----- Data extract -----

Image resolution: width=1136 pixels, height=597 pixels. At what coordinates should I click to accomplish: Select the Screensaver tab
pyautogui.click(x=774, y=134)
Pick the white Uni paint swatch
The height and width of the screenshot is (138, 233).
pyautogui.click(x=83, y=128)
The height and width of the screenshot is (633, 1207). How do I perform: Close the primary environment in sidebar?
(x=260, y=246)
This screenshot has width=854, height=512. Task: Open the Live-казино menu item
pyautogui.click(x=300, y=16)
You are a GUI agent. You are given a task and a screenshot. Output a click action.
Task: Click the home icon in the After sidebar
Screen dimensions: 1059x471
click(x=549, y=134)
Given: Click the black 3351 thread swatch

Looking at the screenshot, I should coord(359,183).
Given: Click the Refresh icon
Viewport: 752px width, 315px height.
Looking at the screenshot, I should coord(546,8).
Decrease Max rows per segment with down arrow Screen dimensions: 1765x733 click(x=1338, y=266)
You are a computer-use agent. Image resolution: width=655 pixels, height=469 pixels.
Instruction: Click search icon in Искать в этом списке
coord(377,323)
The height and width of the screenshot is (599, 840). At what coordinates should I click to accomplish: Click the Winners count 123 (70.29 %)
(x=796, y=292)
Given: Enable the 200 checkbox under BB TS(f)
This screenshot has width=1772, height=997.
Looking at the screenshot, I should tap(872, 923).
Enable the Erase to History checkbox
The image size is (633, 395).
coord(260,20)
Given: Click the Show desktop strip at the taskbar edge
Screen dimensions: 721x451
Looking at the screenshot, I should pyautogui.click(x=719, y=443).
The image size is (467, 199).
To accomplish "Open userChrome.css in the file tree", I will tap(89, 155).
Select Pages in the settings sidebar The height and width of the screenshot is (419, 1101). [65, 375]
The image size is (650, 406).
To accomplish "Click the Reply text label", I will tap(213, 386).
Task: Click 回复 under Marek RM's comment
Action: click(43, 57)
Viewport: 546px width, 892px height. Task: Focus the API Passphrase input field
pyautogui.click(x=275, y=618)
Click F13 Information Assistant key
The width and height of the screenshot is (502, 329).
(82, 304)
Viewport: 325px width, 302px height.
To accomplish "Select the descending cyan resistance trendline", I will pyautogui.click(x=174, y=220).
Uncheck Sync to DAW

-----

_What you will do_
Rewrite every row above, substituting "Display size" for each occurrence of "Screen dimensions" and leaving all other text unchanged.

_Result of this task_
Image resolution: width=1136 pixels, height=597 pixels. At what coordinates should I click to accomplish: Select the Screensaver tab
pyautogui.click(x=774, y=134)
Pick the white Uni paint swatch
The height and width of the screenshot is (138, 233).
pyautogui.click(x=83, y=128)
The height and width of the screenshot is (633, 1207). How do I perform: Close the primary environment in sidebar?
(x=260, y=246)
This screenshot has width=854, height=512. Task: Open the Live-казино menu item
pyautogui.click(x=300, y=16)
You are a GUI agent. You are given a task and a screenshot. Output a click action.
Task: Click the home icon in the After sidebar
Display size: 1059x471
click(x=549, y=134)
Given: Click the black 3351 thread swatch

Looking at the screenshot, I should coord(359,183).
Given: Click the Refresh icon
Viewport: 752px width, 315px height.
Looking at the screenshot, I should coord(546,8).
Decrease Max rows per segment with down arrow Display size: 1765x733 click(x=1338, y=266)
You are a computer-use agent. Image resolution: width=655 pixels, height=469 pixels.
Instruction: Click search icon in Искать в этом списке
coord(377,323)
The height and width of the screenshot is (599, 840). At what coordinates should I click to accomplish: Click the Winners count 123 (70.29 %)
(x=796, y=292)
Given: Enable the 200 checkbox under BB TS(f)
This screenshot has width=1772, height=997.
Looking at the screenshot, I should tap(872, 923).
Enable the Erase to History checkbox
The image size is (633, 395).
coord(260,20)
Given: Click the Show desktop strip at the taskbar edge
Display size: 721x451
Looking at the screenshot, I should pyautogui.click(x=719, y=443).
The image size is (467, 199).
To accomplish "Open userChrome.css in the file tree", I will tap(89, 155).
Select Pages in the settings sidebar The height and width of the screenshot is (419, 1101). [65, 375]
The image size is (650, 406).
To accomplish "Click the Reply text label", I will tap(213, 386).
Task: Click 回复 under Marek RM's comment
Action: click(43, 57)
Viewport: 546px width, 892px height. Task: Focus the API Passphrase input field
pyautogui.click(x=275, y=618)
Click F13 Information Assistant key
The width and height of the screenshot is (502, 329).
(82, 304)
Viewport: 325px width, 302px height.
To accomplish "Select the descending cyan resistance trendline", I will pyautogui.click(x=174, y=220).
Uncheck Sync to DAW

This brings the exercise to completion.